EXERCISE SET:
1/ In the article on Senator Bill Frist, how much Columbia/HCA stock did Frist disclose owning in 1994?
2/ Which members of the Frist family does the article on Senator Bill Frist name?
3/ Why does the article on Senator Bill Frist call him the Frists' "ace in the hole"?

DOCUMENT PASSAGE:
:::
Frist Aid
This senator handles his family company's legislative prescriptions.
by Robert Dreyfuss
Some companies hire lobbyists to work Congress. Some have their executives lobby directly. But Tennessee's Frist family, the founders of Columbia/HCA Healthcare Corp., the nation's largest hospital conglomerate, has taken it a step further: They sent an heir to the Senate. And there, with disturbingly little controversy, Republican Sen. Bill Frist has co-sponsored bills that may allow his family's company to profit from the ongoing privatization of Medicare.
The senator's father, Dr. Thomas Frist Sr., was a founder of Columbia/HCA, the country's biggest chain of for-profit hospitals, a $20 billion health care empire that includes 340 hospitals, 135 outpatient surgery centers, and 200 home health care agencies in 38 states. The family has spent lavishly on political campaigns for years. Patricia C. Frist -- wife of Bill's brother, Columbia/HCA vice chairman Tommy Frist Jr. -- won herself a place on this year's Mother Jones 400 list (see #326) by giving $100,000 in soft money to the Republican National Committee. Add in PAC and coordinated executive donations, and the company's largesse comes to more than $360,000 just for 1995-96 -- not including campaign contributions from other family members.
But the Frists' ace in the hole is Bill, whose finances depend directly on Columbia/HCA's success. In 1994 Sen. Frist disclosed that his personal fortune of $20 million included more than $13 million in Columbia/HCA stock.
Frist is an outspoken advocate for giving Medicare recipients more "options" -- options that could direct billions of Medicare dollars to Columbia/HCA. In January, Frist, along with Sen. Jay Rockefeller (D-W. Va.), introduced a bill that would for the first time allow hospitals and doctors to join together as private entities that could contract with Medicare. That would enable these so-called provider-sponsored organizations (PSOs) to compete directly with HMOs for Medicare patients. Not surprisingly, Columbia/HCA stands to make a tidy profit from the new business.
:::
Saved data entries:
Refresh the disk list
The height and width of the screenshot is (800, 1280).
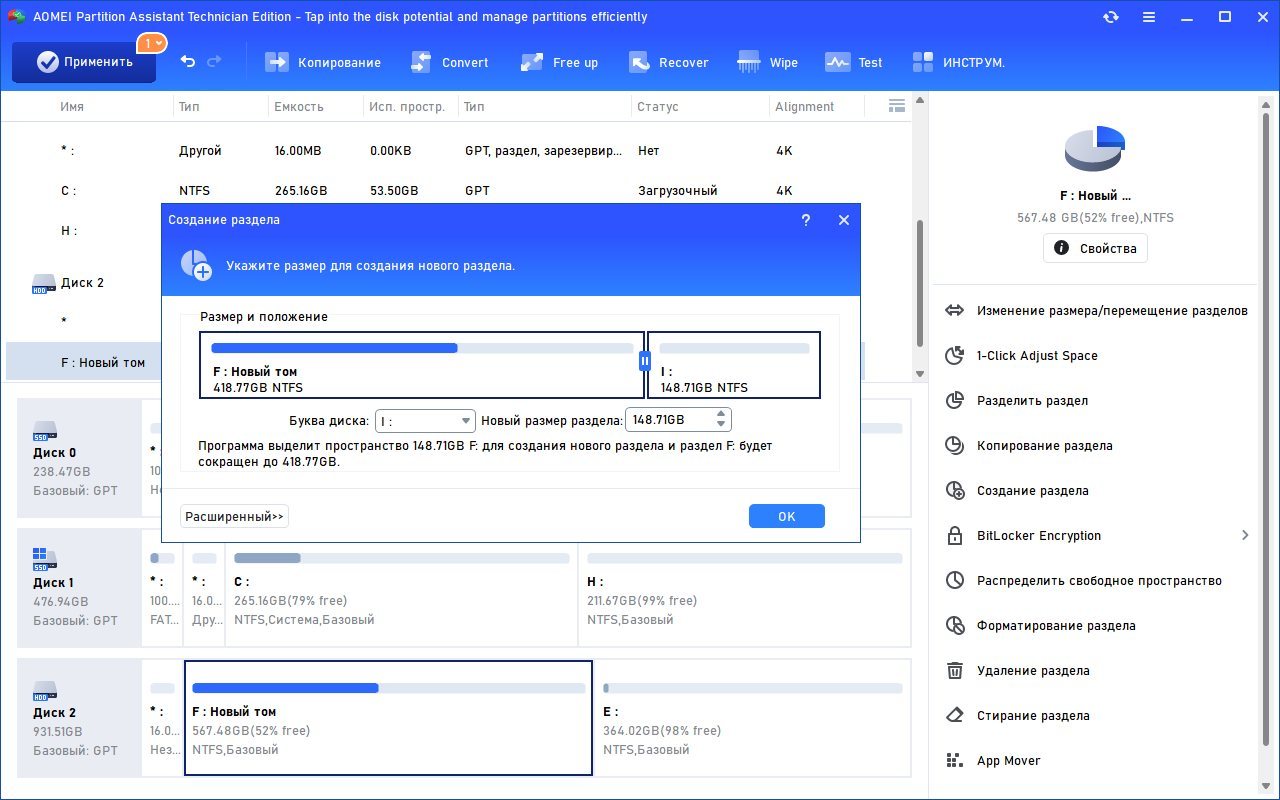[x=1110, y=17]
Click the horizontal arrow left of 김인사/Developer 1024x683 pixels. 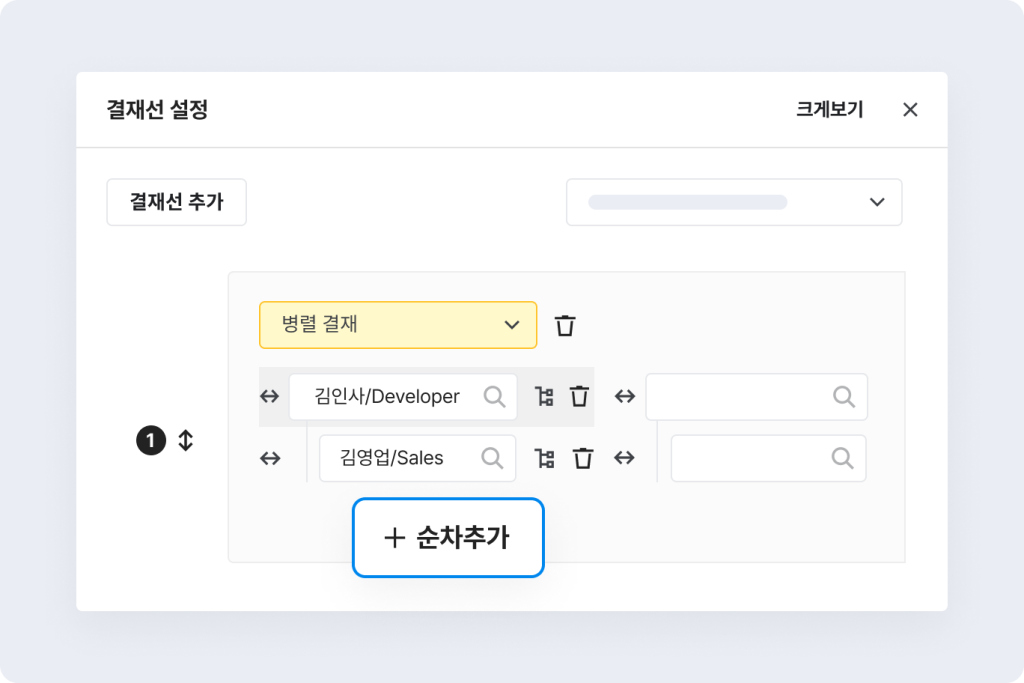tap(270, 397)
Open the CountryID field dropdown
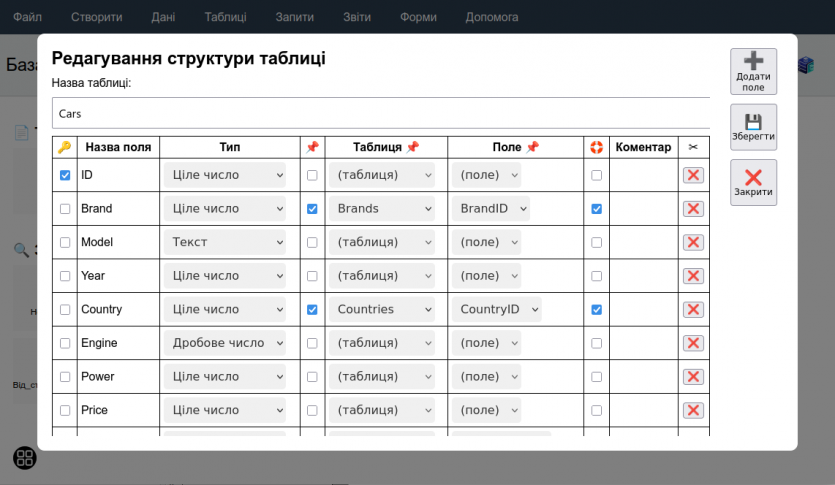This screenshot has height=485, width=835. tap(496, 310)
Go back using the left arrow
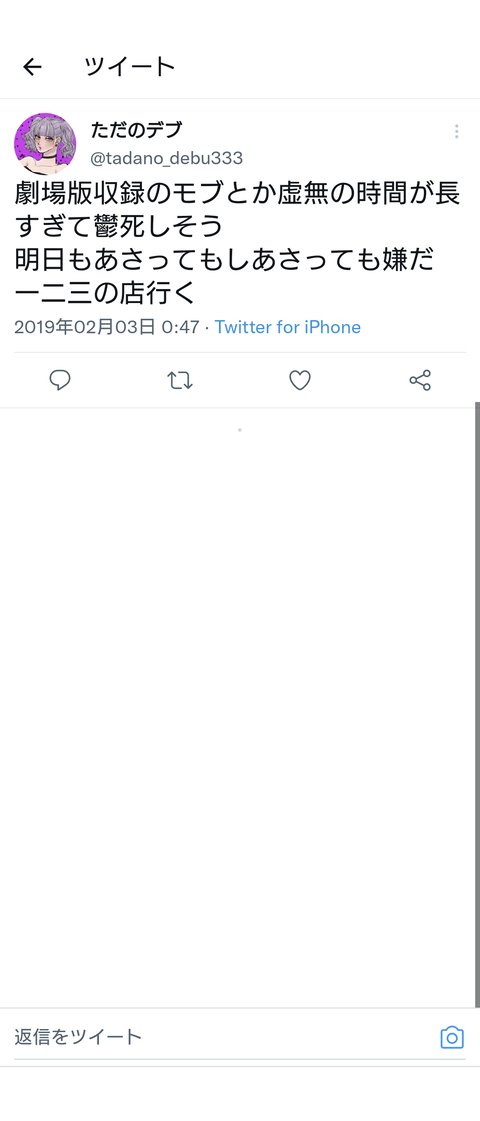The image size is (480, 1121). point(32,67)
:::
LIST OF SOLUTIONS:
1/ More than $13 million.

2/ Bill Frist, Thomas Frist Sr., Patricia C. Frist, and Tommy Frist Jr.

3/ His finances depend directly on Columbia/HCA's success. In 1994 he disclosed that his $20 million personal fortune included more than $13 million in Columbia/HCA stock.